Chaque semaine je livre bénévolement de la nourriture à une association locale. Un jour, après avoir tout déchargé, je suis entrée dans le local pour remplir les formulaires d’usage. En descendant le couloir, j’ai vu une scène se dérouler sous mes yeux. Il y avait une famille d’immigrants parlant l’espagnol, et les employés de l’association parlant l’anglais en faisant de nombreux gestes et mouvements des mains. Il était évident que personne ne comprenait ce que l’autre essayait de dire. En m’approchant, je pouvais ressentir une légère frustration des deux côtés.

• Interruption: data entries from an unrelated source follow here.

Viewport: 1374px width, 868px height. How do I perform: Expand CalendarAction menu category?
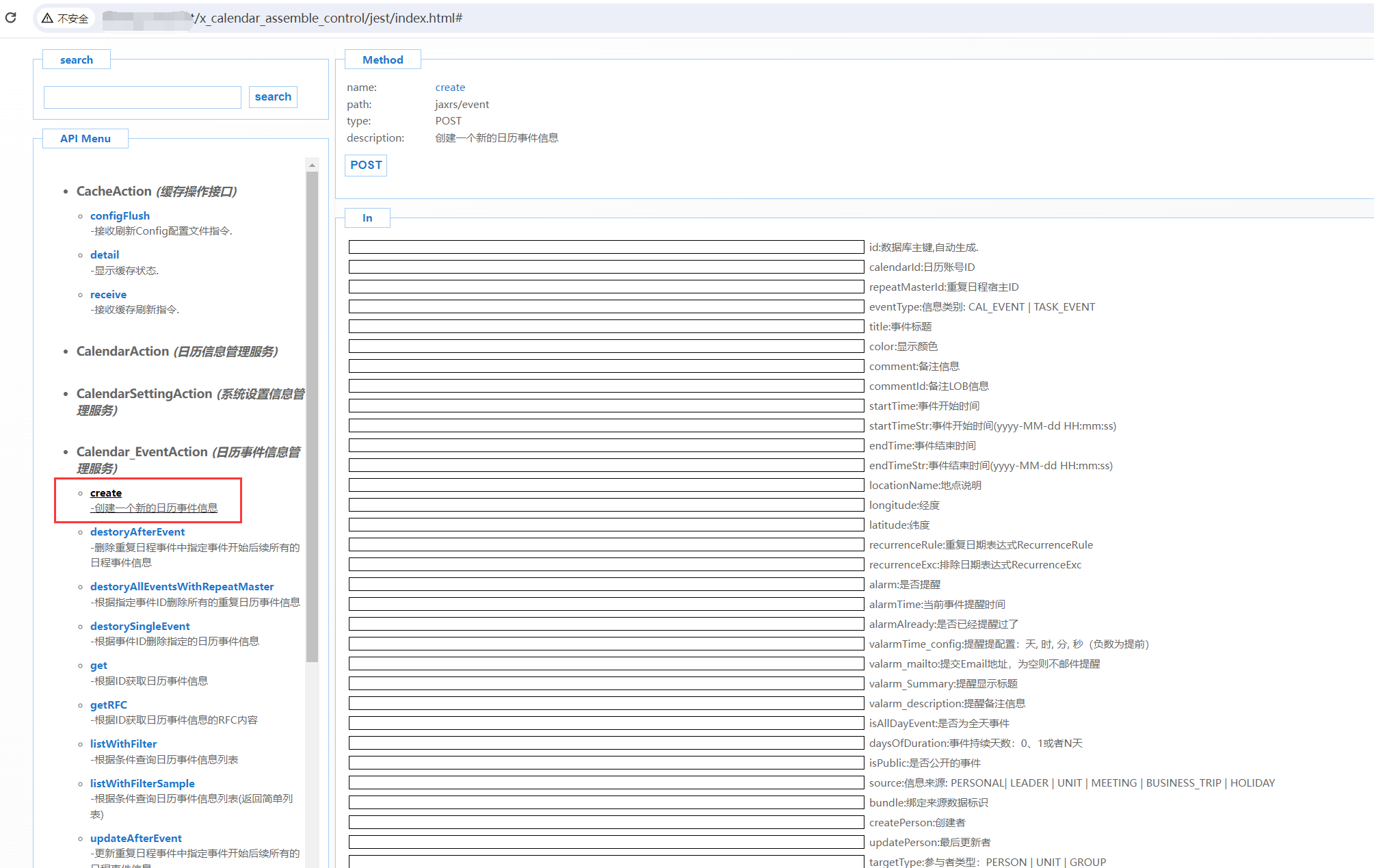tap(122, 352)
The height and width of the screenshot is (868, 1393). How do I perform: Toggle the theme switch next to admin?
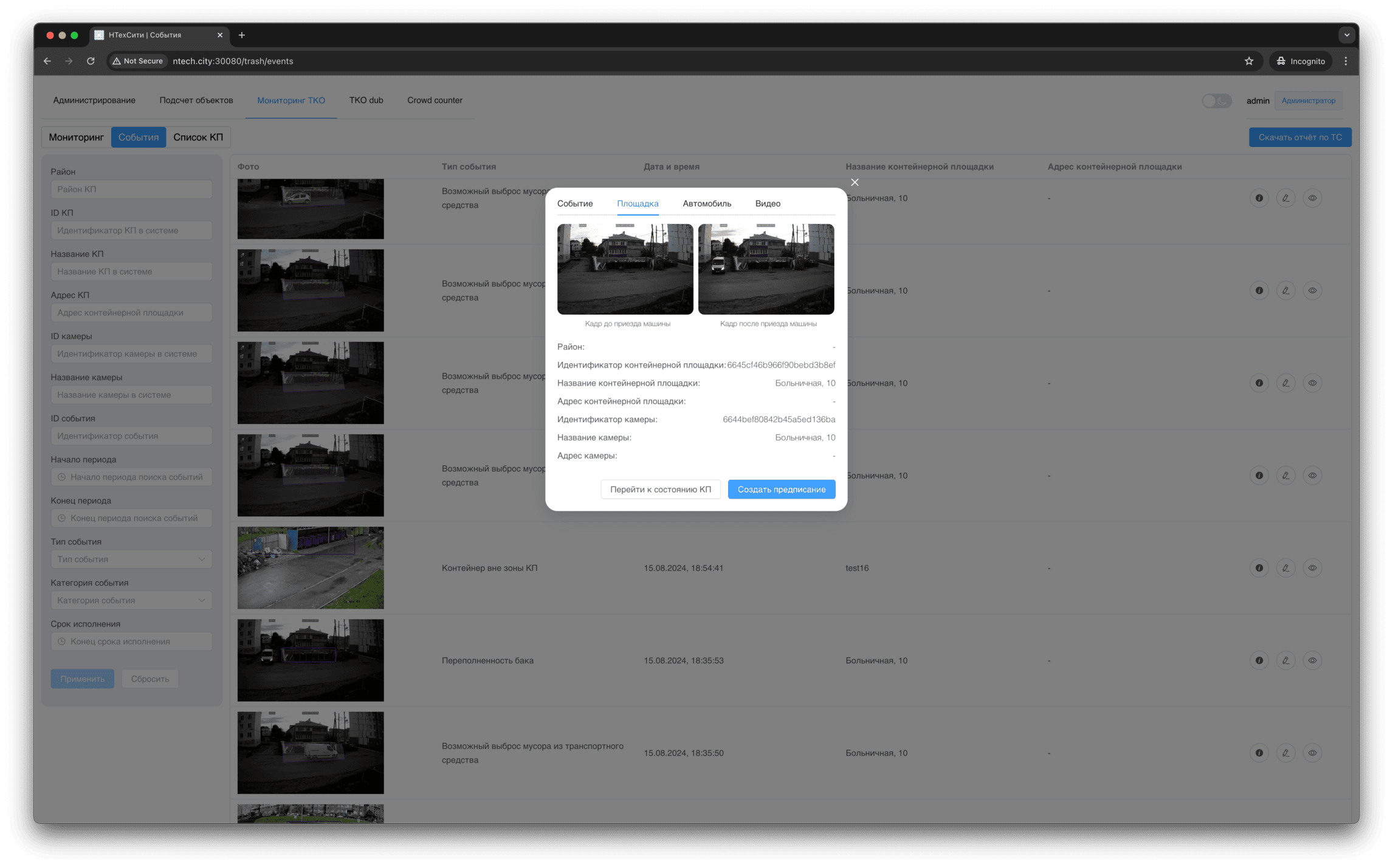click(x=1216, y=101)
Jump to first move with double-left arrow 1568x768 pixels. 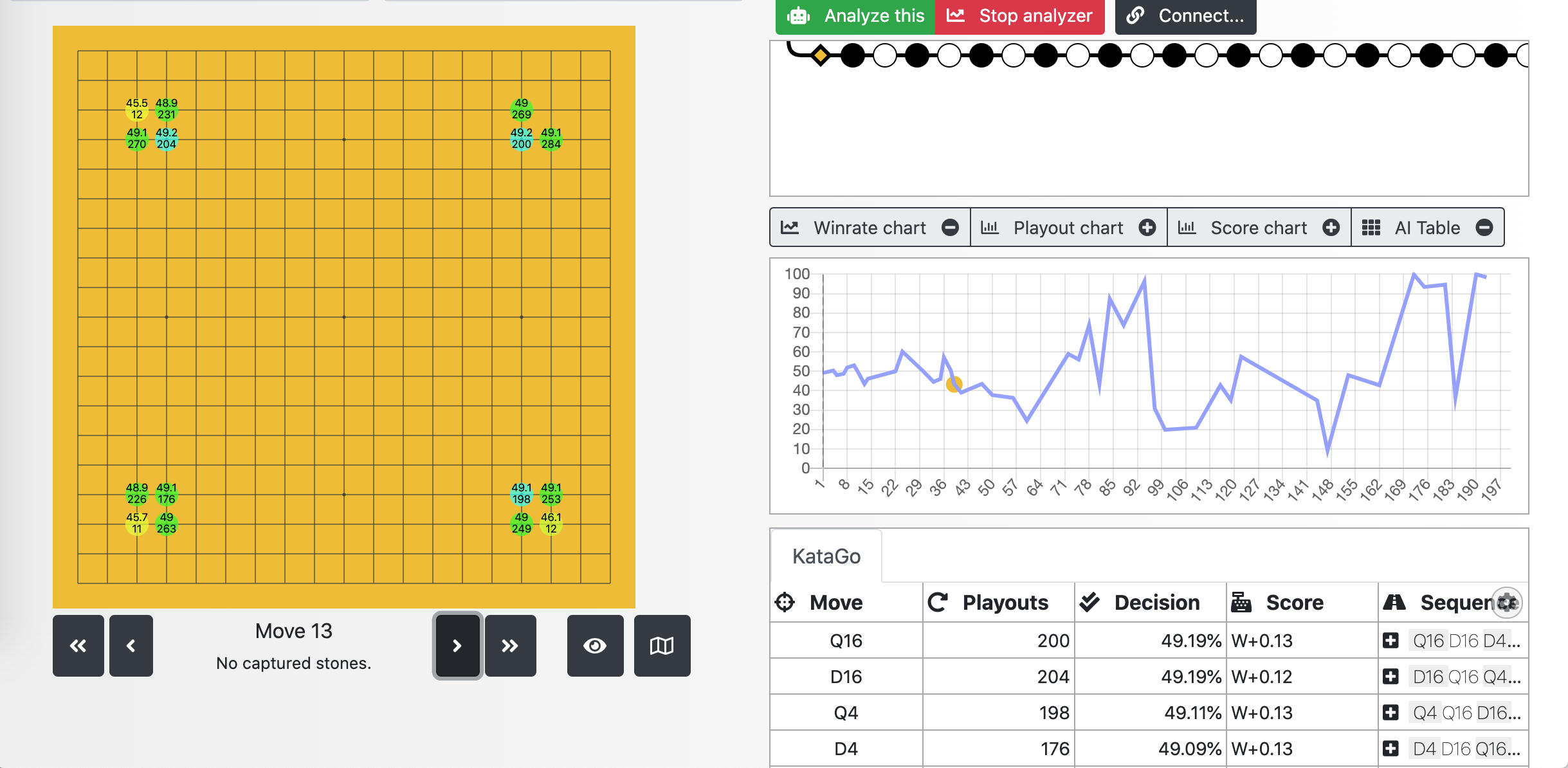(78, 646)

Mon espagnol étant très limité, même si je le comprends un peu, je ne me sentais pas très à l’aise pour le parler, en dehors de quelques phrases apprises par cœur. En remontant le couloir, j’ai décidé de faire ce que je pouvais. J’ai souri et commencé en disant la plus simple des salutations : « Holà ! » Ce fut suffisant pour que l’employée, soulagée, réponde : « Oh super ! Vous parlez espagnol ?! » Je lui ai expliqué que je le parlais un peu, et elle me demanda de bien vouloir l’aider à communiquer.

Les questions posées par l’employée étaient assez simples : « Combien avez-vous d’enfants ? » « Avez-vous besoin de fournitures scolaires ? » « Où vivez-vous ? » La famille avait une fille de 11 ans et ils n’étaient arrivés aux États-Unis que depuis deux semaines. J’ai pu expliquer ce dont ils avaient besoin. J’ai bafouillé avec le peu d’espagnol que je connaissais. Je me suis trompée dans les conjugaisons et fait beaucoup d’autres erreurs, mais le sourire de gratitude qui brillait dans les yeux de la mère fut quelque chose que je n’oublierai jamais. Elle me dit combien ne pas pouvoir communiquer leur donnait des difficultés. Elle recherchait désespérément un emploi. Ils n’avaient pas de vêtements pour l’hiver.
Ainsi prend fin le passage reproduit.